Although synthetic vascular grafts have been successfully used in clinics for large vessel repair, sources for small-diameter vessels, most commonly used for the coronary bypass surgery, are limited. This work is an important step in advancing stem cell technologies for bioengineering vascular grafts for cardiac vessel repair and their clinical translation."

Igor Slukvin, senior co-author, UW–Madison professor of pathology and laboratory medicine at the WNPRC

Currently, the only clinically approved option for small diameter vascular bypass graft involves taking a blood vessel from another part of the patient's body. However, this method is invasive and limited by which vessels can be used. The graft may also be of poor quality if the patient has comorbidities. Blood vessels taken from another donor are an alternative but are limited by immune responses that lead to graft rejection.

Previous clinical trials engineered venous synthetic vascular grafts for use in peripheral vascular bypass by harvesting patient specific venous endothelial cells with success. 

"Patient specific cell therapies can be cost prohibitive and time consuming. We wanted to develop a "off-the-shelf" small diameter arterial graft that can be readily used in clinical settings," says senior co-author John Maufort, an associate scientist formerly in the Thomson Lab at the Morgridge Institute.

In this study, scientists used a small graft made of ePTFE, a porous material made from the same material as Teflon. Once they generated quality stem cell-derived AECs, they established methods to line them onto the ePTFE grafts.

"The advantages of using pluripotent stem cells are the ability to self-renew, providing an unlimited cell source, and differentiate into any human cell type," says Maufort.

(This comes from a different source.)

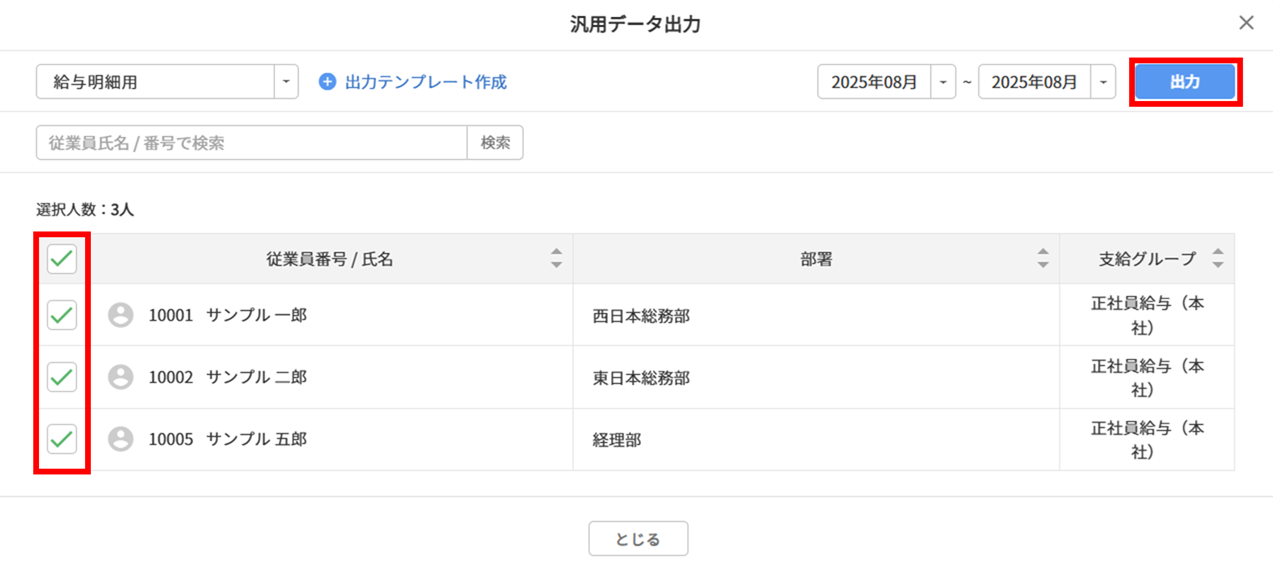Screen dimensions: 1273x571
Task: Click the とじる button
Action: [x=638, y=539]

However, the researchers faced a challenge - ePTFE is hydrophobic and repels water, so they needed to find a way to modify the surface of the grafts so the cells could attach.

"We were inspired by adhesive proteins made in mussels, specifically dopamine, a chemical component of these proteins," says first author Jue Zhang, one of the corresponding authors of the study and former associate scientist in the Thomson Lab who developed this procedure.

They used a dual-layer coating with dopamine and vitronectin, another cell adhesion protein, to attach the AECs to the inner surface of the ePTFE grafts. They tested them against physiological flow generated by a pump and demonstrated the bioengineered cells remained uniform and stable.

Next, they implanted the grafts into the femoral arteries of Rhesus macaques, a common non-human primate model used for their similarities to human biology. The success of any transplant depends on cells expressing the major histocompatibility complex (both MHC class I and class II) - a group of proteins involved with the immune response to reject a foreign body.

Using this model, the authors experimented with different graft compositions - naked ePTFE grafts, grafts lined with AECs expressing MHC (wildtype), or grafts lined with AECs lacking MHC (double knockout) - to assess immune rejection.

The grafts were monitored biweekly by ultrasound imaging to look for signs of failure, specifically stenosis, cell wall thickening, or thrombosis, a blood clot in the graft. To the researchers' surprise, 50% of the MHC double knockout grafts failed.

"Since knockout of the MHC class I and II mitigates T-cell response, we hypothesize that natural killer cells could be playing a role in mediating immune rejection of these grafts," says Zhang. 

The MHC wildtype grafts on the other hand, maintained normal function for 6 months, more successful than the other grafts. The authors also observed the graft endothelium was repopulated with the host cells, contributing to long-term success. Their findings suggest that these bioengineered grafts could advance the field of vascular bypass surgery and open possibilities for human clinical trials.

"This is an exciting, collaborative project with the potential to be a true bench to bedside advancement," says Samuel Poore, chair of the division of plastic surgery at UW–Madison and co-author on the study. 

He adds: "Stem cell-based, off-the-shelf vascular grafts, have the potential to expand surgical indications, limit morbidity of operations, and give options for surgery that currently don't exist, impacting subspecialities such as plastic and reconstructive surgery, vascular and cardiac surgery."